No sólo guarda diferencias con respecto de Lovecraft por no renunciar a todo conocimiento, ya que lo pone en distancia criticando la pretensión de saberlo todo a través de lo material, sino también por no moralizar, ya que en Machen no existe crítica hacia el hedonismo per sé. Si bien la vida disoluta viene producida por una droga esotérica, cayendo así enfermo por darse a los excesos carentes de significación, la vida monacal de estudiante de derecho tiene efectos en la misma medida perniciosos para su organismo, aunque sean de índole menor por comparación; ambos extremos, el arrogarse en una adolescencia perpetua o en una pseudomadurez infantil, llevan al mismo campo de juego: la enfermedad como muerte en vida. Enfermedad, entonces, que hace del interior-exterior (la droga que nos saca fuera de nosotros mismos) o del exterior-interior (los actos que nos hacen renunciar a la vida para obtener un beneficio supuesto), pero en ambos casos se comportan como dos caras de una misma moneda que acontecen, de forma irónica, como los dos modos posibles del terror: aquel que entra en posesión del cuerpo (la posesión, el terror clásico) y aquel que hace salir del cuerpo (la transformación, la fantasía clásica).

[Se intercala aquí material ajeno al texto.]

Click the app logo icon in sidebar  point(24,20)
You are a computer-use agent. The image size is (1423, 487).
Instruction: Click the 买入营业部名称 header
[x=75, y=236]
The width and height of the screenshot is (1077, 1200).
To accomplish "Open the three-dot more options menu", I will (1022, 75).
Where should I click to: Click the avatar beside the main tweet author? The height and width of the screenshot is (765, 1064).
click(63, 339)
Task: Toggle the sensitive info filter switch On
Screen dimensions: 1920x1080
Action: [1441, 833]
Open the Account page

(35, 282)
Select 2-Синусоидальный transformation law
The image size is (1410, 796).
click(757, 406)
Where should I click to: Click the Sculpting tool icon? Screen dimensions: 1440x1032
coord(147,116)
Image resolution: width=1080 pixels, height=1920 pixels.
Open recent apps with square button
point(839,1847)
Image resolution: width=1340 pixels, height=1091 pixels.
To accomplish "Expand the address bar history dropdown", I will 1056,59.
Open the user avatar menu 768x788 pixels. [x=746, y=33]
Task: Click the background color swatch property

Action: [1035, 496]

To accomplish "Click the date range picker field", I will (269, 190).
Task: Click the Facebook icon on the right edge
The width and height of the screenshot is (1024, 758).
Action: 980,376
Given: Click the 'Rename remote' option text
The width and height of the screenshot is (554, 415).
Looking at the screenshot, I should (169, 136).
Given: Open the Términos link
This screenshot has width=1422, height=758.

¿Qué consecuencia tiene este doble viaje al terror ciego? En ambos casos, la misma: el estancamiento del ser, la nulificación de cualquier carácter propio a través de un destino de enfermedad existencial que se nos antoja equivalente a la muerte. Convertirnos en una masa barboteante de nada, un triste reflejo de lo que una vez fuimos en tanto vacío sin forma. Cadáveres por desear abrazar el absoluto vacío de la nada erigiéndose en supuesta tranquilidad.